AI Is Key to Democratizing Drug Discovery
The global drug development landscape is bustling, with over 20,000 biotechs competing for investor attention. Now more than ever, having a decisive edge is crucial to bring the right molecule from target to lead candidate to approved drug. Fast.
Generative AI could be the answer. The best way to fight Eroom’s law is to shift as much work as possible into in-silico territory and let Moore’s law work its magic. Understanding how to leverage this technology will distinguish the winners from those left behind.
Within the next decade, every pharmaceutical company will be AI-powered. Importantly, AI will not replace the brilliant scientists behind drug development, but scientists who learn how to harness AI to reduce time and cost and increase success rates will outpace those who do not. Change comes slowly, then all at once.
In my first startup in 2003, we built a video-sharing platform for mobile phones. We had to build the full tech stack from the ground up — a costly and complex endeavor. Only a few big media companies could afford it. A couple years later, my team and I helped YouTube launch the mobile app, making video streaming available to everyone with a phone in their pocket. YouTube democratized video creation, allowing thousands of new stars to be discovered.
Credit: Optic Inc.
This is the opportunity now facing the life sciences industry. Historically, Big Pharma giants like Merck and Pfizer owned a vertical stack, with proprietary technologies and data driving a lot of early R&D. Now, as industry titans slash their early R&D budgets and focus more on in-licensing programs, the biotech startup ecosystems must be ready to scale the discovery of new, promising molecules and speed up their R&D.
Recently, Big Tech has entered the arena. The biggest breakthrough in AI-driven bio – AlphaFold with its Nobel-winning protein folding tech – came from Google, not Merck. Access to top-tier AI talent can be even more important than the data advantage when it comes to building game-changing platforms. But let’s face it — the brightest tech minds aren’t typically graduating from MIT with dreams of working in pharma.
However, Google is keeping the latest versions of AlphaFold proprietary and, with the launch of Isomorphic, they aim to use it for their own drug discovery programs. For most biotech companies, recruiting and maintaining a top-tier AI team and building a proprietary AI platform at that scale is simply out of reach. At Bioptic, we aim to “arm the rebels” by democratizing access to a Google-level AI platform for small molecule development, like YouTube did for the video streaming industry. Why try to build your own power plant when you can tap into the existing grid?
By partnering with accessible, target-agnostic AI platforms like Bioptic, R&D scientists can focus on developing drug candidates while letting AI experts handle the heavy data lifting. Our team includes ex-Google, Apple, and Intel technologists working alongside pharma pioneers from Novartis, AtomWise and Insilico. Together we’ve built cutting-edge neural networks and secured GPU resources from Google and Amazon. This partnership allows biotechs to identify and advance new assets faster and more cost-effectively, freeing up resources to keep more companies in business and deliver life-saving therapies.

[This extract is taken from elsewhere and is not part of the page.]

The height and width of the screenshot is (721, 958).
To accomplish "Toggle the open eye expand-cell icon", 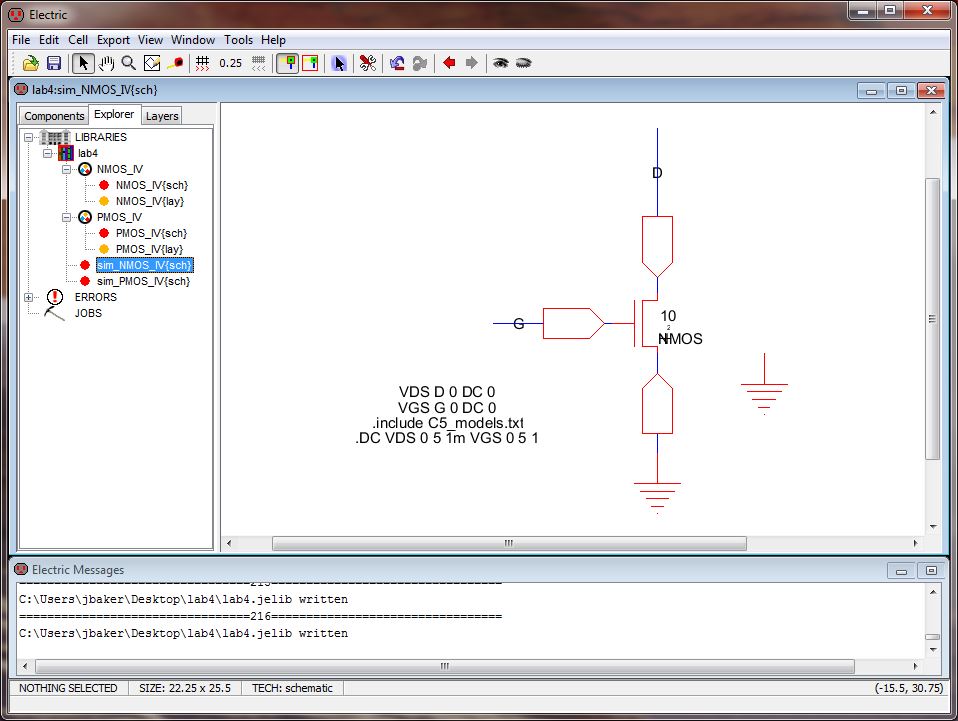I will coord(500,63).
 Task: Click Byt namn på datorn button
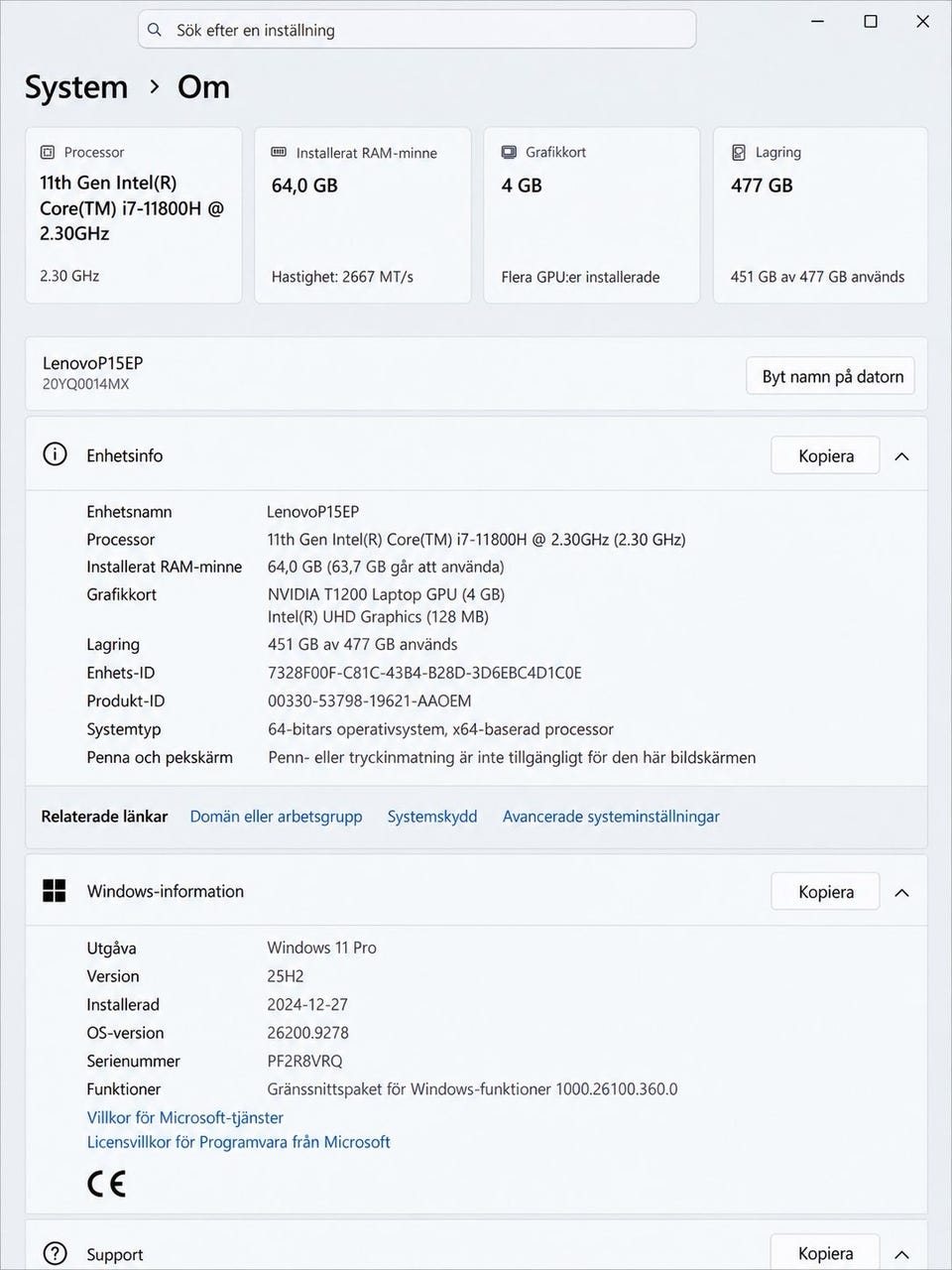click(831, 376)

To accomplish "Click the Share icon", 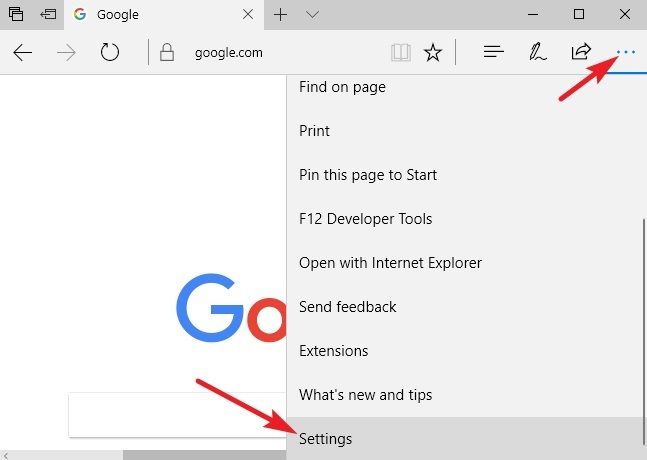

Again, AI won’t replace brilliant scientists — it will empower them. Drug discovery is a race, scientists are the drivers, and the best driver wins. However, the car matters too. Companies can spend their resources trying to build their own car, or they can partner with a garage that specializes in designing and manufacturing race cars and has a team of the top mechanics to fine tune it and change out the tires in less than a second to keep you in the race. Will there even be a chance for the driver without that?
Every company in the biopharma space should be actively seeking an AI-platform partner. In the race for breakthrough drug discovery, the question isn’t whether AI-pharmas will win — it’s if you will be in the driver’s seat when they do.